# [読む本文]
• • • • • • •

脳動脈瘤はくも膜下出血の原因として重要な脳血管障害であり,脳ドックの普及によりその診断機会は増加している。脳動脈瘤は一度破裂すると35%が死亡し,29%で後遺症を残す一方,動脈瘤サイズ,部位,形状などにより個々の動脈瘤の破裂リスクは異なる。わが国においては,多施設共同観察研究UCAS(unruptured cerebral aneurysm study)Japanの結果に基づいた破裂リスクの評価を行った上での十分なインフォームドコンセントのもとに,治療方針が決定されている。わが国における未破裂脳動脈瘤全体の年間破裂リスクは0.95%と報告されている。

• • • • • • •

# [提供資料]
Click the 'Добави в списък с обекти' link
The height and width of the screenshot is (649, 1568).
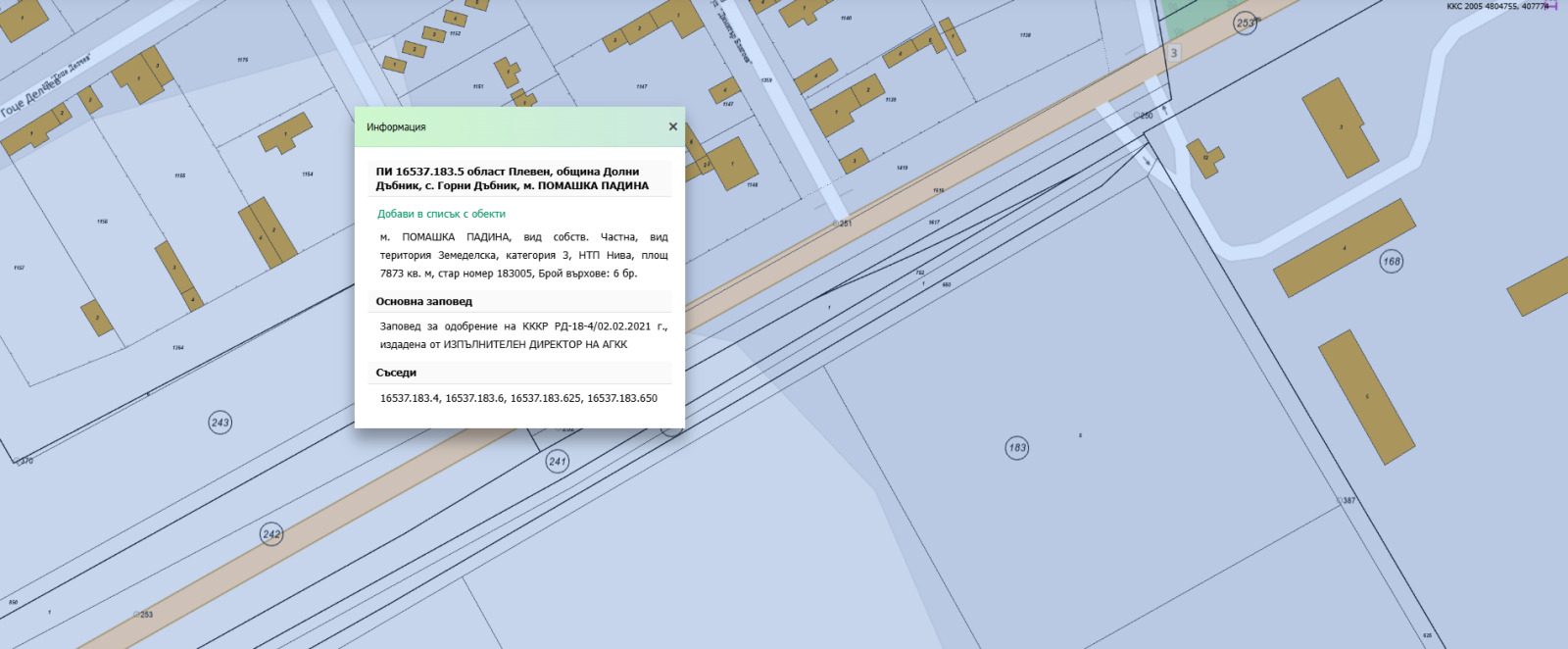[441, 214]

• • • • • • •

# [練習課題]
1. 脳動脈瘤の本文について、次の問いに答えよ。
(a) 脳動脈瘤が一度破裂すると、何%が死亡するか。
(b) わが国では、どの研究の結果に基づいて破裂リスクを評価しているか。
(c) わが国における未破裂脳動脈瘤全体の年間破裂リスクは何%と報告されているか。
2. 脳動脈瘤の本文の続きを書け。

# [解答一覧]
1.
(a) 35%
(b) 多施設共同観察研究UCAS(unruptured cerebral aneurysm study)Japan
(c) 0.95%

2.
多くの未破裂脳動脈瘤は無症候のため,脳ドックや他疾患のスクリーニング目的のmagnetic resonance angiography(MRA)で発見される。3mm以上の脳動脈瘤であれば,0.5~1.5テスラの通常のMRAで検出可能である。動脈瘤サイズが5~7mmを超える場合や,前交通動脈瘤,内頸動脈・後交通動脈分岐部動脈瘤など破裂リスクが高い部位の動脈瘤が疑われる場合は,computed tomography(CT)血管造影や脳血管撮影により正確な瘤径,動脈瘤の部位に加えて動脈瘤の形状(daughter sacの有無)の診断を行い,治療方針を決定する。
動眼神経麻痺を呈する内頸動脈・後交通動脈分岐部動脈瘤に代表される症候性脳動脈瘤や,経過観察中に増大する瘤は破裂リスクが高いことが知られているため,積極的治療の適応と考える。